Having a chronic respiratory infection in addition to bronchiectasis heightened the risk for an exacerbation and hospitalization within 2 years of diagnosis, according to results published in BMC Pulmonary Medicine.
“We found a high prevalence of infections and severe outcomes in a nationally distributed population of persons with bronchiectasis, who are likely more representative of all persons with bronchiectasis compared with those enrolled in specialized registries at tertiary care centers,” Samantha G. Dean, BA, fourth-year biostatistics PhD student at Yale University’s School of Medicine, and colleagues wrote.
Through the large, geographically diverse Cerner HealthFacts Electronic Health Record database, Dean and colleagues evaluated 7,749 patients (65% aged 65 years or older; 65% women) with incident bronchiectasis to determine the type and frequency of pulmonary infections experienced by this population, as well as how these infections impact exacerbation and hospitalization rates.
In addition to bronchiectasis, 50% of the total cohort had COPD. Some patients with bronchiectasis also suffered with asthma (35%) or lung cancer (7%) at the same time, researchers noted.
After analyzing the organisms in pulmonary samples from 56% of the total cohort, researchers found Pseudomonas aeruginosa in 937 (12%) patients, of whom 219 (23%) had chronic colonization.
Researchers observed three additional common organisms in the samples, all of which appeared less frequently than P. aeruginosa: Staphylococcus aureus (n = 502; 6%), Mycobacterium avium complex (MAC; n = 336; 4%) and Aspergillus species (n = 288; 4%).
A chronic MAC infection appeared in 101 (30%) patients with a minimum of one isolate of this pathogen.
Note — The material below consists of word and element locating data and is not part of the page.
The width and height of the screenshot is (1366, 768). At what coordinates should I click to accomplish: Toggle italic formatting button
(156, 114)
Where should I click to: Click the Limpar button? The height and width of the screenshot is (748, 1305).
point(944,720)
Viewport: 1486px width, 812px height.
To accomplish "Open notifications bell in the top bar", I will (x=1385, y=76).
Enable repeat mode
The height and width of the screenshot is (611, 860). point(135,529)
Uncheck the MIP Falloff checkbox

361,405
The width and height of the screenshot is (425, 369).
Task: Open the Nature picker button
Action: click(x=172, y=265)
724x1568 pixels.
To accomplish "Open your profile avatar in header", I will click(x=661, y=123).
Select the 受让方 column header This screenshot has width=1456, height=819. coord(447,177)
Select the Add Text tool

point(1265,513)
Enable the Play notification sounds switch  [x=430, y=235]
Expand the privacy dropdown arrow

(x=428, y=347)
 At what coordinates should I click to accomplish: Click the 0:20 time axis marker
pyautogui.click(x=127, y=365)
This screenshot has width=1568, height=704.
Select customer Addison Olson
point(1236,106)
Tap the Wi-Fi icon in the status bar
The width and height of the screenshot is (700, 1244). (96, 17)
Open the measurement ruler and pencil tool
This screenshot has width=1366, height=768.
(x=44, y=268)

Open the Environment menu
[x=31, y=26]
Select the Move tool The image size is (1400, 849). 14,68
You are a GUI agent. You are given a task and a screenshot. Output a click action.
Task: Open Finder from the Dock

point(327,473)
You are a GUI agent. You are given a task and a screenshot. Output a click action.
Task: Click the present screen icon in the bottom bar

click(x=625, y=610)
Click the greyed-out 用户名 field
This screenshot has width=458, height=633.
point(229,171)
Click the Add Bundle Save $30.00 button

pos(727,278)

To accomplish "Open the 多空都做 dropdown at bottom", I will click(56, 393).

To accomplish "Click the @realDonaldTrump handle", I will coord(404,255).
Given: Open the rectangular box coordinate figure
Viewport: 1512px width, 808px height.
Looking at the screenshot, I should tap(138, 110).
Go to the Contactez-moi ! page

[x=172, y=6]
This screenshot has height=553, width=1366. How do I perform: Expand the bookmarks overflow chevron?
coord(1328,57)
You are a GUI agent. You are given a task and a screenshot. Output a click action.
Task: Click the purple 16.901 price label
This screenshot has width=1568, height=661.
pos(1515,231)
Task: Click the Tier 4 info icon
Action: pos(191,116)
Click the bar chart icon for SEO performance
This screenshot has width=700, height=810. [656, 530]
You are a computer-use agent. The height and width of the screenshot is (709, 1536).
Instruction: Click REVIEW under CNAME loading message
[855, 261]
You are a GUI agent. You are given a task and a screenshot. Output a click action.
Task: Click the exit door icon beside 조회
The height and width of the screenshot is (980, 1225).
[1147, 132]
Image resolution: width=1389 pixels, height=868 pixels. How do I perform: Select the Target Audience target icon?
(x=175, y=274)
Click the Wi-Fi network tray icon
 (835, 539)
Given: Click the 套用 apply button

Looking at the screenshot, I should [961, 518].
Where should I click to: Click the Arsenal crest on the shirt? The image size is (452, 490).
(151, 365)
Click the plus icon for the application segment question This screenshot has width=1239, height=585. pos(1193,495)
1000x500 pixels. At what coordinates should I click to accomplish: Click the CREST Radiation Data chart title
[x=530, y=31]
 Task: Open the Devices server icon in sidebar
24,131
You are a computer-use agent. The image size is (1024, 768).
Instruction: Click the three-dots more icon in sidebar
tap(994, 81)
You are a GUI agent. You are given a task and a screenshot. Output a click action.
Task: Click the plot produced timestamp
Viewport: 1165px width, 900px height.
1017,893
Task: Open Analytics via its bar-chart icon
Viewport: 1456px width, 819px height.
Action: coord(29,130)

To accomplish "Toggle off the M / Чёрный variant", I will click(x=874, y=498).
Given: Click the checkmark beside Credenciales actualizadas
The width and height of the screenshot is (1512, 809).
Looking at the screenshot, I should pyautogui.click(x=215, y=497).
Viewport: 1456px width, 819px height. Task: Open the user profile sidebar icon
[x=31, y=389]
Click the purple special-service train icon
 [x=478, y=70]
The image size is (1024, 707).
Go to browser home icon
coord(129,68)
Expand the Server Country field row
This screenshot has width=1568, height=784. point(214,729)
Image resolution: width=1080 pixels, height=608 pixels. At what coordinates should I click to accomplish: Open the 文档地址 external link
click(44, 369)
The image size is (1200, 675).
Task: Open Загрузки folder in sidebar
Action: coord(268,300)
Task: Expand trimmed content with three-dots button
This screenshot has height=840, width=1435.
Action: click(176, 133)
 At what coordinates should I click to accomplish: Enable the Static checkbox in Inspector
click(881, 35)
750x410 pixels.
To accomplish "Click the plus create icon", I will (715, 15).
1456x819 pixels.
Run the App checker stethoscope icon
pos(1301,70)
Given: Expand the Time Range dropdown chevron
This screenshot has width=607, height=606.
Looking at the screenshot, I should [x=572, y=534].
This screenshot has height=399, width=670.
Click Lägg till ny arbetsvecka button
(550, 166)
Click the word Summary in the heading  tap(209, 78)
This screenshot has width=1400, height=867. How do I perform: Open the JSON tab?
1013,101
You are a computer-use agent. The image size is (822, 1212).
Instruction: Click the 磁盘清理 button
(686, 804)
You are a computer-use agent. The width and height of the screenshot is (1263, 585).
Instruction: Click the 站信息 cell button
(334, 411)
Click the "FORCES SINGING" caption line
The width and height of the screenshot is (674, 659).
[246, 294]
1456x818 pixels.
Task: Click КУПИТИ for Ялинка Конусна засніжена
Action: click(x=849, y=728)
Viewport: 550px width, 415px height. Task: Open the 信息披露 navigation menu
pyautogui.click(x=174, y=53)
Smaller proportions of patients had chronic Aspergillus species infection (17%; n = 50) or chronic S. aureus colonization (15%; n = 74).
Other organisms found included Haemophilus influenzae, Stenotrophomonas maltophilia, Streptococcus pneumoniae, Klebsiella pneumoniae and Mycobacterium abscessus.
In terms of exacerbation and hospitalization rates, researchers had data from 2 years after the bronchiectasis diagnosis for 5,795 patients.
During this timeframe, hospitalization frequently occurred (60%), whereas fewer patients (32%) experienced an exacerbation.
Researchers observed a significantly greater proportion of hospitalized patients in the 2-year period among those with bronchiectasis plus chronic P. aeruginosa vs. MAC (87% vs. 64%: P < .0029).
For those with chronic P. aeruginosa, the median total hospitalization duration was 32.6 days, whereas patients with chronic MAC and patients with no chronic infection had a shorter duration (10.9 days and 11.7 days, respectively).
Further, more patients with bronchiectasis plus chronic P. aeruginosa vs. MAC suffered an exacerbation (64% vs. 38%; P < .0064).
At the 2-year mark, the risk for exacerbations went up by 70% if patients with bronchiectasis also had a chronic infection with any of outlined organisms vs. no chronic infection. Researchers found a similar outcome when evaluating the risk for hospitalization at 2 years, which was heightened by 50% with a chronic infection.
“These findings [speak] to the need for continued monitoring of lung infections among all persons with bronchiectasis,” Dean and colleagues wrote.